Os senhores, os padres, os monges e sobretudo os doutores honravam-se de serem seus discípulos. “O seu procedimento era tão recomendável como os seus talentos; a modéstia dos seus discursos e das suas maneiras, a regularidade dos seus costumes e sua piedade, como diz Mariano, brilhavam como uma luz aos olhos dos homens. Todos estes exteriores eram uma máscara hipócrita sob a qual Joana ocultava projectos ambiciosos e culpados. Por isso, no tempo em que a saúde vacilante de Leão IV permitia aos padres forjarem intrigas e cabalas, um partido poderoso se declarou por ela e publicou altamente pelas ruas da cidade que só ela, que era ele, era digna de ocupar o trono de S. Pedro.”
Joana foi elevada à suprema dignidade da Igreja e exerceu a autoridade infalível de vigário de Jesus Cristo com tão grande sabedoria que se tornou a admiração de toda a cristandade. Conferiu ordens sagradas aos prelados, aos padres e aos diáconos; consagrou altares e basílicas; administrou os sacramentos aos fiéis; permitiu aos arcebispos, abades e príncipes que beijassem seus pés; e, finalmente, desempenhou com honra todos os deveres dos pontífices. Compôs prefácios de missas e grande número de cânones, os quais foram interditos pelos seus sucessores. Além disso, dirigiu com grande habilidade os negócios políticos da corte de Roma e foi por conselhos seus que o imperador Lotário, já muito velho, decidiu-se a abraçar a vida monástica e retirou-se para a abadia de Prum a fim de fazer penitência dos crimes com que manchou a sua longa carreira. Em favor do novo monge, a papisa concedeu à sua abadia o privilégio de uma prescrição de cem anos, cujo ato é mencionado na colecção de Graciano. O império passou em seguida para Luís II, que recebeu a coroa imperial das mãos de Joana.
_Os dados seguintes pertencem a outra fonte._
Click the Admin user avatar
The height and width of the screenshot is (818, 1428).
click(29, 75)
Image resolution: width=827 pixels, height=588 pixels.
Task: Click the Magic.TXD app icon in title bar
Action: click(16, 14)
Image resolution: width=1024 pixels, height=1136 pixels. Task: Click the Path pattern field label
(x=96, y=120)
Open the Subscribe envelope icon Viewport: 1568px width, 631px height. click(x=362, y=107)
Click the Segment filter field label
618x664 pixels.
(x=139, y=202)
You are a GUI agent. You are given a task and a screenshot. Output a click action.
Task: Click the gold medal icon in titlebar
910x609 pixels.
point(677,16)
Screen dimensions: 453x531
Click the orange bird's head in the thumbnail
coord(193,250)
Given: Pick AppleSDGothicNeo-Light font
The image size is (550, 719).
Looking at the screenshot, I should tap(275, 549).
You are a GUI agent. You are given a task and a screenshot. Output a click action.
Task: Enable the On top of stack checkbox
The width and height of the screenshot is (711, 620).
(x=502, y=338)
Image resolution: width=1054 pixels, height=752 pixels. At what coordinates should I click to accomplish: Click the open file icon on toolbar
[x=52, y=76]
Sobre o seu amante, que é dito ter falecido de praga de forma violenta, sabe-se pouco. Alguns autores pretendem que ele era camareiro; outros asseveram que era conselheiro ou capelão; o maior número afirma que era cardeal de uma igreja de Roma. Todavia, o mistério dos seus amores permaneceria coberto por um véu impenetrável sem a catástrofe terrível que pôs termo às suas noites de voluptuosidade. A natureza zombava de todas as previsões dos dois amantes: Joana estava grávida!
Na época das Rogações, que correspondia à festa anual que os romanos chamavam Ambarralia, onde havia uma procissão solene, a papisa, segundo o uso estabelecido, montou a cavalo e dirigiu-se à igreja de São Pedro. A papisa, revestida com os ornamentos pontificais, saiu da catedral e dirigiu se à basílica de São João de Latrão com um pomposo séquito que a precedia pela cruz e pelas bandeiras sagradas, e seguida pelos metropolitanos, bispos, cardeais, padres, diáconos, senhores, magistrados e por uma grande multidão do povo.
Tendo chegado à praça pública entre a basílica de São Clemente e o anfiteatro de Domiciano, chamado Coliseu, assaltaram na as dores do parto com tal violência que caiu do cavalo. A infeliz retorcia-se pelo chão com gemidos horríveis, até que, conseguindo rasgar os ornamentos sagrados que a cobriam, no meio de convulsões tremendas e na presença de uma grande multidão, a papisa Joana deu a luz uma criança!